#### Source records
╭──

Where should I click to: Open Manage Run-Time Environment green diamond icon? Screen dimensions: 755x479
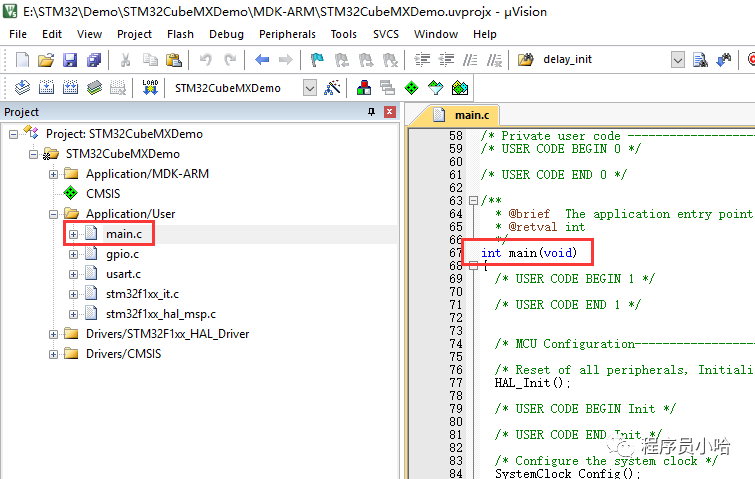click(x=411, y=88)
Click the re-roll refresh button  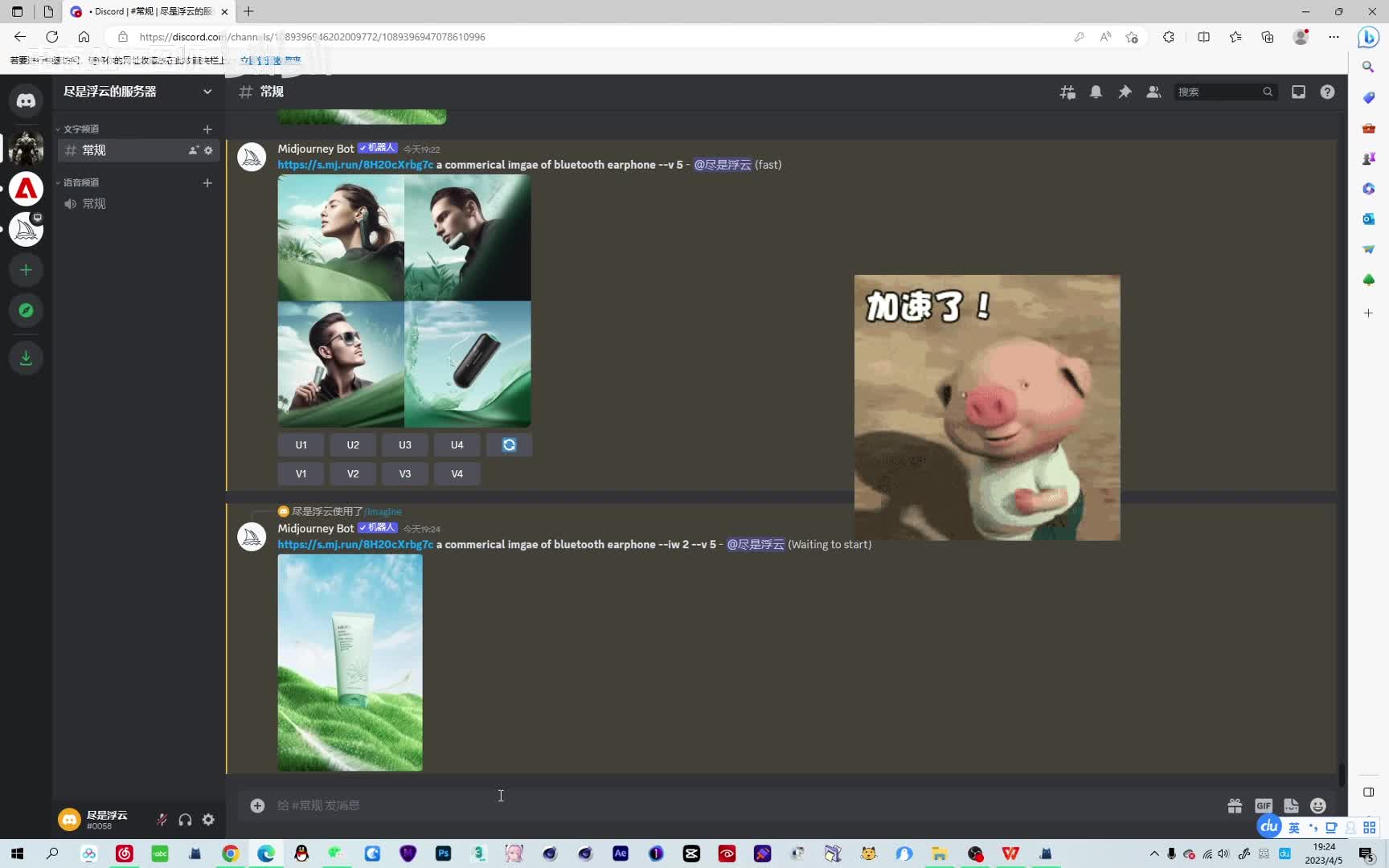click(509, 445)
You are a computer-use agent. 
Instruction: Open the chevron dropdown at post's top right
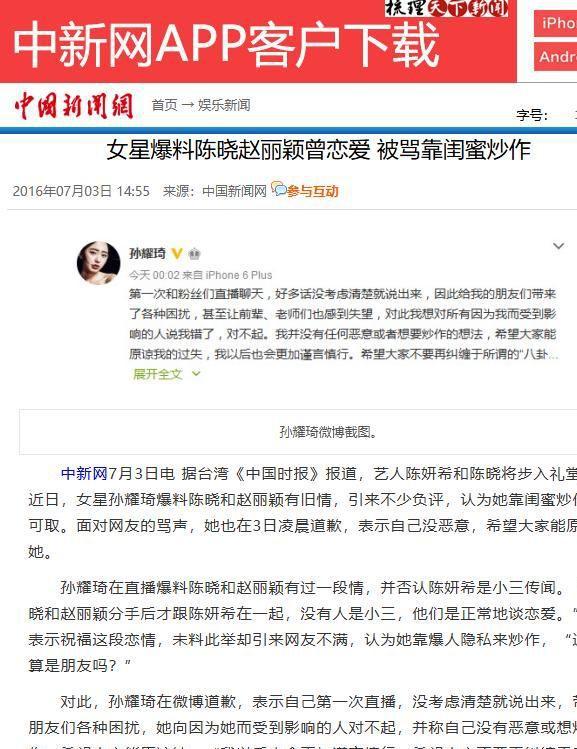tap(558, 246)
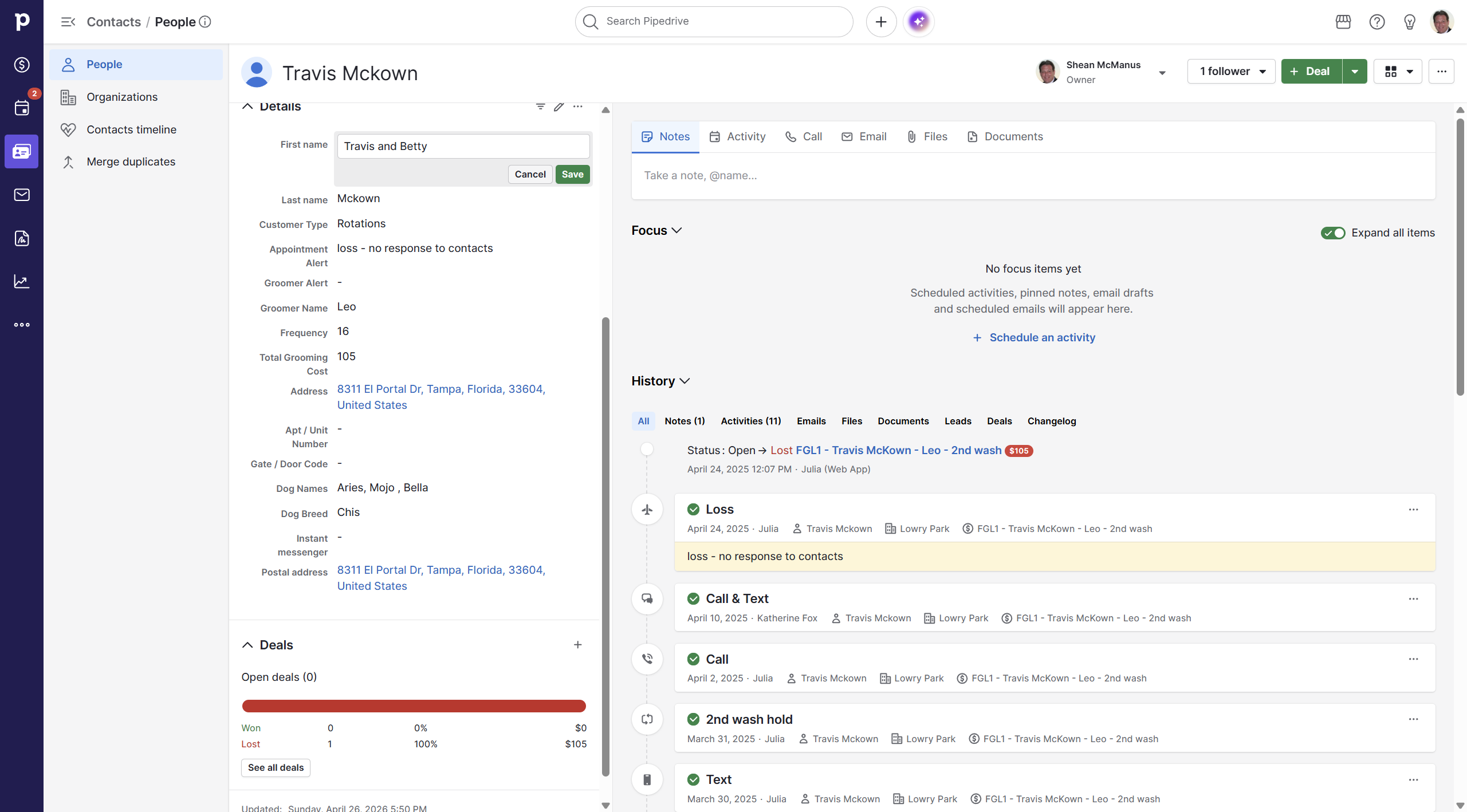Click the quick add plus button
1467x812 pixels.
point(880,22)
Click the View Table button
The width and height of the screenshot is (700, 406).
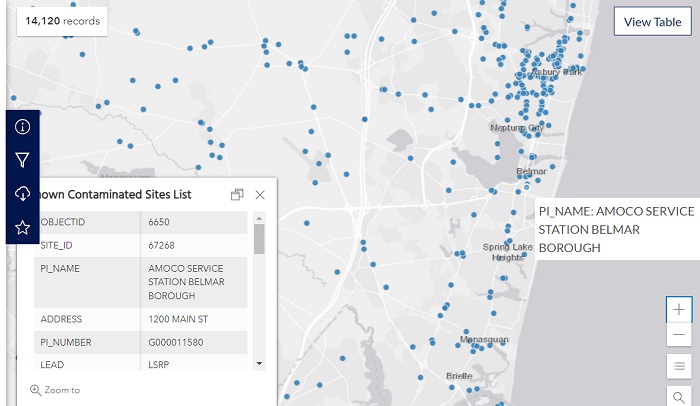point(652,22)
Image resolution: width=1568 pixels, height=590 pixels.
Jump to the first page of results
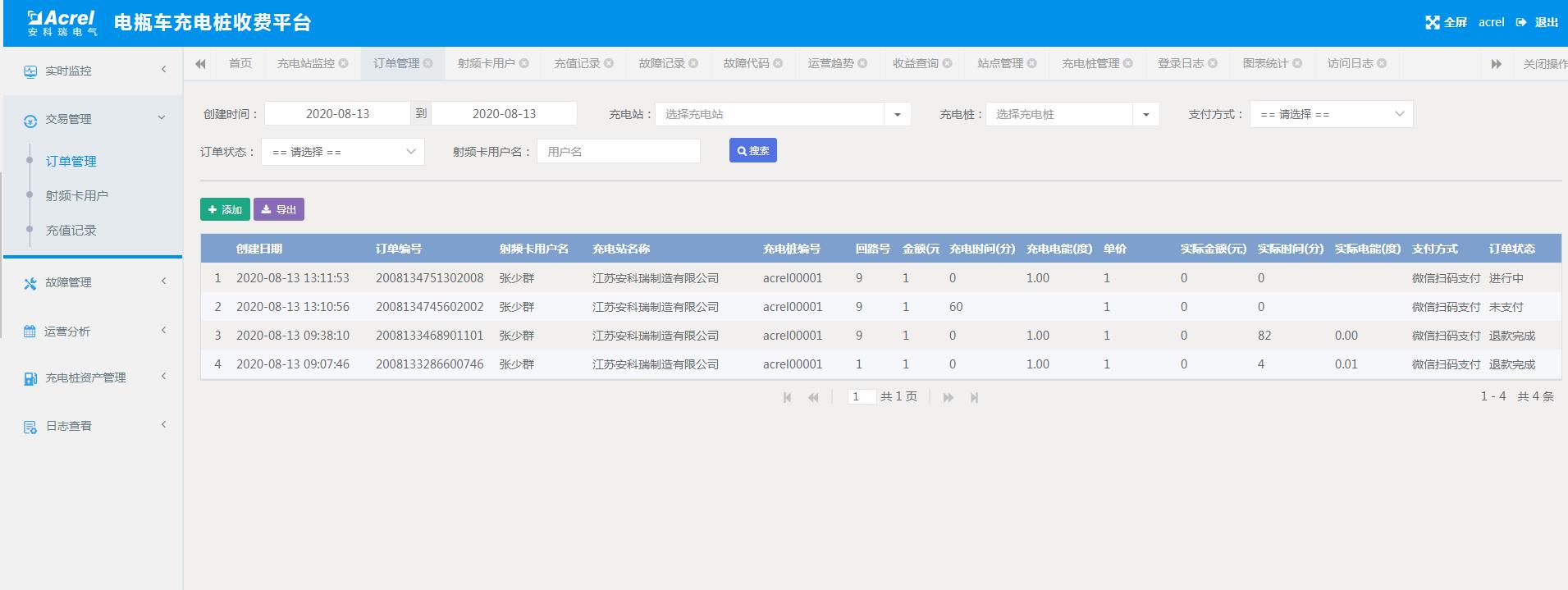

╰──

Reproduce the lines of the records starting at the one that contains "Click the View Table button" and ending with the last line of the records, keeping the pictures out of your copy.

Click the View Table button
The width and height of the screenshot is (700, 406).
point(652,22)
Image resolution: width=1568 pixels, height=590 pixels.
Jump to the first page of results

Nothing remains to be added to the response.